On August 10, 2017, ACAP submitted two comment letters to both the Administration and to Congress regarding the importance of continued funding for CSRs.
On behalf of enrollees that receive coverage from Qualified Health Plans (QHPs), the providers
who serve them, and the insurance organizations that provide that coverage, we urge you to
continue funding for consumers’ cost-sharing reductions (CSRs) in the Marketplace.
Without guaranteed CSR funding:
• Issuers will drop coverage. Many issuers have already determined that they are unable to
participate in the Marketplace for 2018; without a commitment to continued CSR funding
other issuers will also stop offering Marketplace coverage—potentially even in 2017 if
funding is eliminated mid-year.
• Premiums will increase. Without CSR funding, there will be additional double-digit
premium increases for 2018 from issuers that do continue offering Marketplace coverage.
• Consumers will have limited options for purchasing insurance. Consumers who purchase
insurance on the Marketplace, will have fewer coverage choices, and in some areas none.

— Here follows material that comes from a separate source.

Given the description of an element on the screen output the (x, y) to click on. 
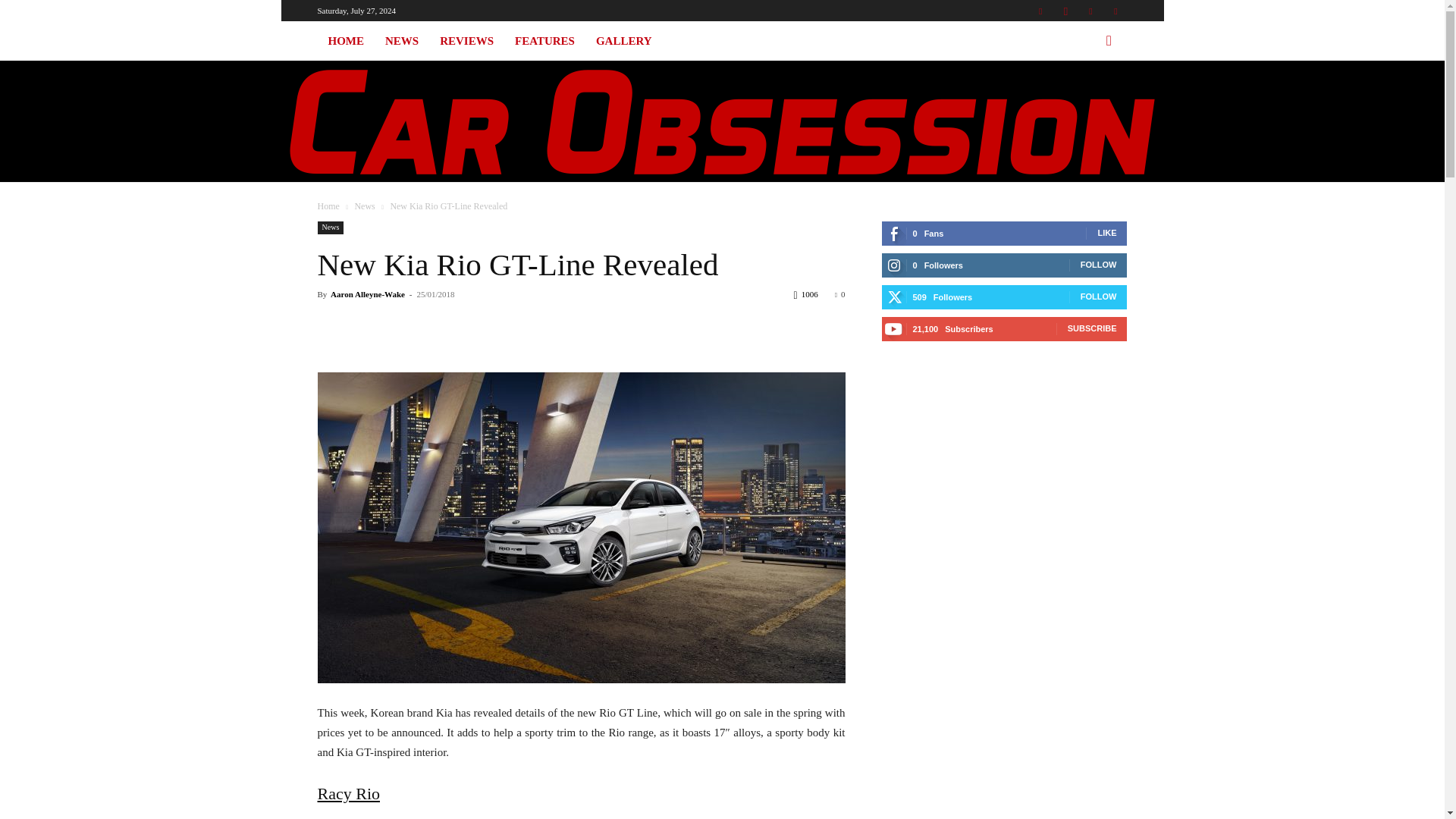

Those coverage choices that are available will be unaffordable to low-income consumers in
• Uncompensated care will increase, placing increased burden on providers. Individuals
unable to purchase insurance due to lack of coverage options and increased premiums will
become uninsured. Local providers will face the increased burden of providing
uncompensated care to these individuals.
• Federal spending will increase as a result of defunding CSR. Taxpayers will be forced to
pay billions of extra dollars on advanced premium tax credits to compensate for the increased
premiums resulting from a loss of CSR funding. Many states have already asked for a second
set of proposed rates from issuers, in the case that CSR funding does not continue. These
increased rates will translate to increased Advance Premium Tax Credits (APTC), which will
ultimately cost the Federal government more than simply paying the CSRs would have.